Collected data entries
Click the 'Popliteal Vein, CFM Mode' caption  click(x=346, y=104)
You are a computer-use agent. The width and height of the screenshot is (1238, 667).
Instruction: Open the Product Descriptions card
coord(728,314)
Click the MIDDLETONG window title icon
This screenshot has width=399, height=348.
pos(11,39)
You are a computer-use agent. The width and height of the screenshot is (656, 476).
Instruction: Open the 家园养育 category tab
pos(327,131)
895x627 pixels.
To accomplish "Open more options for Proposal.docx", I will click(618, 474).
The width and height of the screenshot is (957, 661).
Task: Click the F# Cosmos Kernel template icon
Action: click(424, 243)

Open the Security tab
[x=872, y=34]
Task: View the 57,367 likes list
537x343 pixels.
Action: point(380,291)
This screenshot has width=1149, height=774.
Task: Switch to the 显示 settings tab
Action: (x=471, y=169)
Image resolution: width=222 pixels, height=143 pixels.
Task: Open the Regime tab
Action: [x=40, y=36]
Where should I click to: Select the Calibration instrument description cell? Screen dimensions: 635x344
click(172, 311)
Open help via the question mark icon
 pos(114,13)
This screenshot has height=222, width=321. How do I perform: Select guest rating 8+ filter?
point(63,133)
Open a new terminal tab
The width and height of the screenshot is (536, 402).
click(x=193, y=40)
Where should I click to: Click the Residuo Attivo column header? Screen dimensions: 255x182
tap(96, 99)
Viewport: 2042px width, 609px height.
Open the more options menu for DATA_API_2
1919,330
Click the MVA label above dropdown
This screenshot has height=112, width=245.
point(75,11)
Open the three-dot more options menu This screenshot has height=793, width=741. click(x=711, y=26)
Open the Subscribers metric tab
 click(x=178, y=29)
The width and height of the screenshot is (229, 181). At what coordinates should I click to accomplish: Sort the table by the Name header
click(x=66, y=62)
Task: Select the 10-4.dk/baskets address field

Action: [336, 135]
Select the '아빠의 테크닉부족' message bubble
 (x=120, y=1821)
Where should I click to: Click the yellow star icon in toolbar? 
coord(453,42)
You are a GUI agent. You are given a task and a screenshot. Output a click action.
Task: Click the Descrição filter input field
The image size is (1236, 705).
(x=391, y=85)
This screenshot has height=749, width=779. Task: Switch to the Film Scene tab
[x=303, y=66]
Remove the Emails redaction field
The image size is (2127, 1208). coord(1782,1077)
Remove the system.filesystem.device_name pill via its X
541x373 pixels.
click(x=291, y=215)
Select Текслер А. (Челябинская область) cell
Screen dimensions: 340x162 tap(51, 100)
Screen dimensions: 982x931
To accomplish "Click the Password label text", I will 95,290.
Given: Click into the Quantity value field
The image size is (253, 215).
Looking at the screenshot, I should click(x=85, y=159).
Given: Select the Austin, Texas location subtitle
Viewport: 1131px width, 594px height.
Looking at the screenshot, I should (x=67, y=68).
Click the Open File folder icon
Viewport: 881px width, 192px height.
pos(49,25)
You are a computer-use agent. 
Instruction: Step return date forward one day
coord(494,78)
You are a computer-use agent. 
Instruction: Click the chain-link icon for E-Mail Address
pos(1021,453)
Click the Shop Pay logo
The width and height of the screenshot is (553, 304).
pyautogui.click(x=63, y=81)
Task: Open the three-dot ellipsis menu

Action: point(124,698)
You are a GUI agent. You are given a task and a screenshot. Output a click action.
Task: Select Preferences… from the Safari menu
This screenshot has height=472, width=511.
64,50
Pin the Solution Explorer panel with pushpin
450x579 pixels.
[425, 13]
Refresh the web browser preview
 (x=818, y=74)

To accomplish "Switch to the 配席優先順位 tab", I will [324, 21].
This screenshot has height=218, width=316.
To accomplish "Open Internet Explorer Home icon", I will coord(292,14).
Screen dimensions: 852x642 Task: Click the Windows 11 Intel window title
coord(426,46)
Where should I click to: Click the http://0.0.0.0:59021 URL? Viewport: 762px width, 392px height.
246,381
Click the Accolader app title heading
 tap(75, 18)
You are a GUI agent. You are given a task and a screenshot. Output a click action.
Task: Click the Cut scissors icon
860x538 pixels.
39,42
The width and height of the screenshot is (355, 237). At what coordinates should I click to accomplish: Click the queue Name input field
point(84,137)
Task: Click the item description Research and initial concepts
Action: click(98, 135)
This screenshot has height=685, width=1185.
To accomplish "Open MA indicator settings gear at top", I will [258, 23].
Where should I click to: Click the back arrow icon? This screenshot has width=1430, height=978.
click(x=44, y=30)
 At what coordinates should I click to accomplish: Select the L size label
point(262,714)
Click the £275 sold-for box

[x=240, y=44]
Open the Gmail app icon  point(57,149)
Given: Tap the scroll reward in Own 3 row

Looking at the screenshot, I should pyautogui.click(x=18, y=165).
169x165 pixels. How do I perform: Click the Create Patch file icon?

■ Exercise aim ■
Without omitting anything, output the data verbatim.

■ Output of the task ■
Click the 'Popliteal Vein, CFM Mode' caption  click(x=346, y=104)
You are a computer-use agent. The width and height of the screenshot is (1238, 667).
Instruction: Open the Product Descriptions card
coord(728,314)
Click the MIDDLETONG window title icon
This screenshot has width=399, height=348.
pos(11,39)
You are a computer-use agent. The width and height of the screenshot is (656, 476).
Instruction: Open the 家园养育 category tab
pos(327,131)
895x627 pixels.
To accomplish "Open more options for Proposal.docx", I will click(618, 474).
The width and height of the screenshot is (957, 661).
Task: Click the F# Cosmos Kernel template icon
Action: click(424, 243)

Open the Security tab
[x=872, y=34]
Task: View the 57,367 likes list
537x343 pixels.
Action: point(380,291)
This screenshot has width=1149, height=774.
Task: Switch to the 显示 settings tab
Action: (x=471, y=169)
Image resolution: width=222 pixels, height=143 pixels.
Task: Open the Regime tab
Action: [x=40, y=36]
Where should I click to: Select the Calibration instrument description cell? Screen dimensions: 635x344
click(172, 311)
Open help via the question mark icon
 pos(114,13)
This screenshot has height=222, width=321. How do I perform: Select guest rating 8+ filter?
point(63,133)
Open a new terminal tab
The width and height of the screenshot is (536, 402).
click(x=193, y=40)
Where should I click to: Click the Residuo Attivo column header? Screen dimensions: 255x182
tap(96, 99)
Viewport: 2042px width, 609px height.
Open the more options menu for DATA_API_2
1919,330
Click the MVA label above dropdown
This screenshot has height=112, width=245.
point(75,11)
Open the three-dot more options menu This screenshot has height=793, width=741. click(x=711, y=26)
Open the Subscribers metric tab
 click(x=178, y=29)
The width and height of the screenshot is (229, 181). At what coordinates should I click to accomplish: Sort the table by the Name header
click(x=66, y=62)
Task: Select the 10-4.dk/baskets address field

Action: [336, 135]
Select the '아빠의 테크닉부족' message bubble
 (x=120, y=1821)
Where should I click to: Click the yellow star icon in toolbar? 
coord(453,42)
You are a GUI agent. You are given a task and a screenshot. Output a click action.
Task: Click the Descrição filter input field
The image size is (1236, 705).
(x=391, y=85)
This screenshot has height=749, width=779. Task: Switch to the Film Scene tab
[x=303, y=66]
Remove the Emails redaction field
The image size is (2127, 1208). coord(1782,1077)
Remove the system.filesystem.device_name pill via its X
541x373 pixels.
click(x=291, y=215)
Select Текслер А. (Челябинская область) cell
Screen dimensions: 340x162 tap(51, 100)
Screen dimensions: 982x931
To accomplish "Click the Password label text", I will 95,290.
Given: Click into the Quantity value field
The image size is (253, 215).
Looking at the screenshot, I should click(x=85, y=159).
Given: Select the Austin, Texas location subtitle
Viewport: 1131px width, 594px height.
Looking at the screenshot, I should (x=67, y=68).
Click the Open File folder icon
Viewport: 881px width, 192px height.
pos(49,25)
You are a computer-use agent. 
Instruction: Step return date forward one day
coord(494,78)
You are a computer-use agent. 
Instruction: Click the chain-link icon for E-Mail Address
pos(1021,453)
Click the Shop Pay logo
The width and height of the screenshot is (553, 304).
pyautogui.click(x=63, y=81)
Task: Open the three-dot ellipsis menu

Action: point(124,698)
You are a GUI agent. You are given a task and a screenshot. Output a click action.
Task: Select Preferences… from the Safari menu
This screenshot has height=472, width=511.
64,50
Pin the Solution Explorer panel with pushpin
450x579 pixels.
[425, 13]
Refresh the web browser preview
 (x=818, y=74)

To accomplish "Switch to the 配席優先順位 tab", I will [324, 21].
This screenshot has height=218, width=316.
To accomplish "Open Internet Explorer Home icon", I will coord(292,14).
Screen dimensions: 852x642 Task: Click the Windows 11 Intel window title
coord(426,46)
Where should I click to: Click the http://0.0.0.0:59021 URL? Viewport: 762px width, 392px height.
246,381
Click the Accolader app title heading
 tap(75, 18)
You are a GUI agent. You are given a task and a screenshot. Output a click action.
Task: Click the Cut scissors icon
860x538 pixels.
39,42
The width and height of the screenshot is (355, 237). At what coordinates should I click to accomplish: Click the queue Name input field
point(84,137)
Task: Click the item description Research and initial concepts
Action: click(98, 135)
This screenshot has height=685, width=1185.
To accomplish "Open MA indicator settings gear at top", I will [258, 23].
Where should I click to: Click the back arrow icon? This screenshot has width=1430, height=978.
click(x=44, y=30)
 At what coordinates should I click to accomplish: Select the L size label
point(262,714)
Click the £275 sold-for box

[x=240, y=44]
Open the Gmail app icon  point(57,149)
Given: Tap the scroll reward in Own 3 row

Looking at the screenshot, I should pyautogui.click(x=18, y=165).
169x165 pixels. How do I perform: Click the Create Patch file icon?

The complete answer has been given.